私たちにとっての“ホーム”とは?「ホーム・スイート・ホーム」展 @ MIMOCA
香川県・丸亀市猪熊弦一郎現代美術館(MIMOCA)にて「ホーム・スイート・ホーム」展が開催されている。「ホーム」という言葉から思い浮かぶのはどんなことだろう? 建物としての家、家族、家庭、ふるさと、祖国、拠り所となる場所……。
そして新型コロナ感染症のパンデミック時に、全世界が体験した「ステイホーム」では、多くの人々が「ホーム」について考え、向き合うこととなった。さらには世界各地での紛争、難民問題と、「ホーム」を揺るがす深刻な問題は続いている。
本展では、それぞれの「ホーム」を背景に、絵画、彫刻や映像、インスタレーションなどの作品が紹介される。2025年1月13日(月・祝)まで。
丸亀市猪熊弦一郎現代美術館は、猪熊弦一郎のコレクションと現代アートの企画展が人気の美術館。9月まではヘアメイクアップアーティスト加茂克也のヘッドピースや活動を紹介する大規模個展「加茂克也 KAMO HEAD」が開催され、話題となったばかり。続く企画展「ホーム・スイート・ホーム」では、国内外の現代美術家7名による、「歴史、記憶、アイデンティティ、私たちの居場所、役割など」をキーワードに表現された作品が紹介される。
フィリピンで生まれ、山口県で幼少期を過ごし、その後ロンドンに移住したマリア・ファーラは、日常の中で見た女性の姿や記憶に残る生活の様子などを描いている。
竹村京は、割れた食器などを薄い布で覆い刺繍を施す「修復シリーズ」や新作のインスタレーションを展示。
写真は、国外の日本家屋をリサーチし、資料や映像とともに再構築する鎌田友介の作品。映像では「建築家A」とされるが、日本においてモダニズム建築に大きな影響を与えたアントニン・レーモンドと焼夷弾との関係が浮かび上がる。知られざる、忘れ去られようとする、現代日本の歴史に繋がっていく。
上海出身、幼少期より青森で育った潘逸舟は、コロナ禍に中国・武漢でのレジデンス・プログラムでの体験をもとにした映像と資料による作品を展示。

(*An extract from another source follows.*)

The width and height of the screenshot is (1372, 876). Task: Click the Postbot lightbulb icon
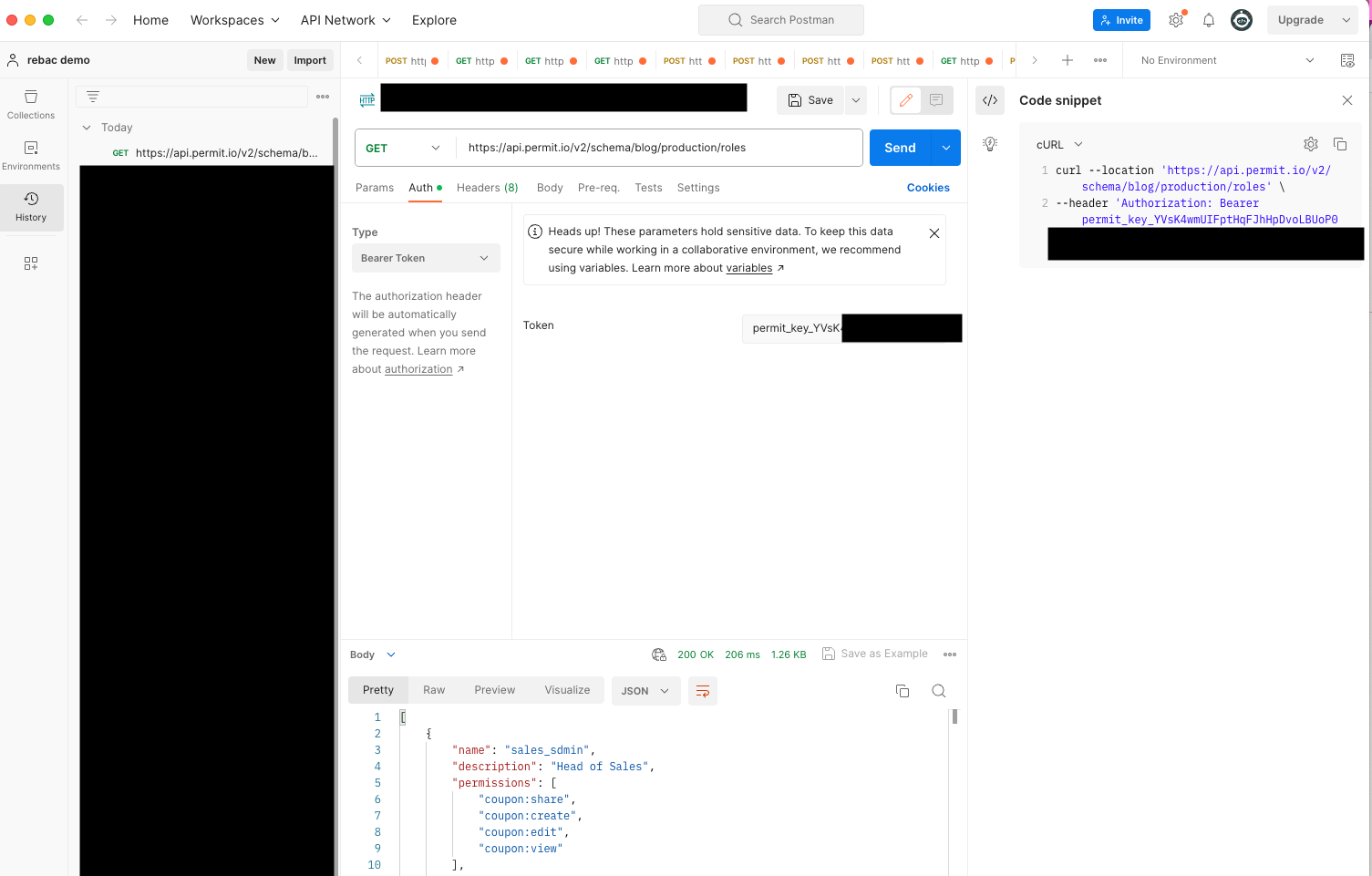pyautogui.click(x=989, y=144)
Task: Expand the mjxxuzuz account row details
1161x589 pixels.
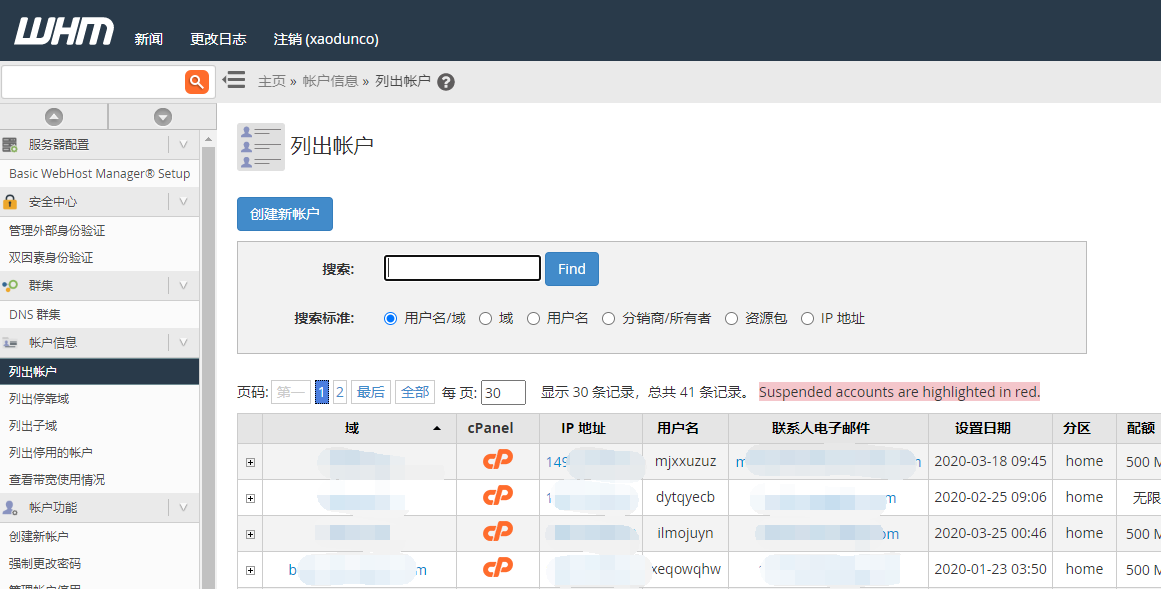Action: click(x=250, y=462)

そして、ロンドンを拠点に活動する石原海は北九州の教会を舞台にした映像作品、リディア・ウラメンは北アフリカ移民のリサーチ中の出来事から着想したという作品を。ジョージア出身のアンドロ・ウェクアは、記憶を元に、今は戻れなくなってしまった故郷スフミの家を彫刻にしている。
アーティストや作品を知るほどに、さまざまな時間やストーリーが現れ、それぞれのホーム、そして現代社会につながっていく。私たちにとっての「ホーム」とは? 作品を通して、見えてくる景色を感じてほしい。
ホーム・スイート・ホーム
期間/2024年10月12日(土)〜2025年1月13日(月・祝)
休館日/月曜日(2025 年1月13日は開館)、12月25日(水)〜31日(火)
場所/丸亀市猪熊弦一郎現代美術館 3階展示室C、2階展示室B、1階エントランス
URL/www.mimoca.org
竹村京パフォーマンス、公開修復/11月17日(日)
※詳細は公式HPをご確認ください。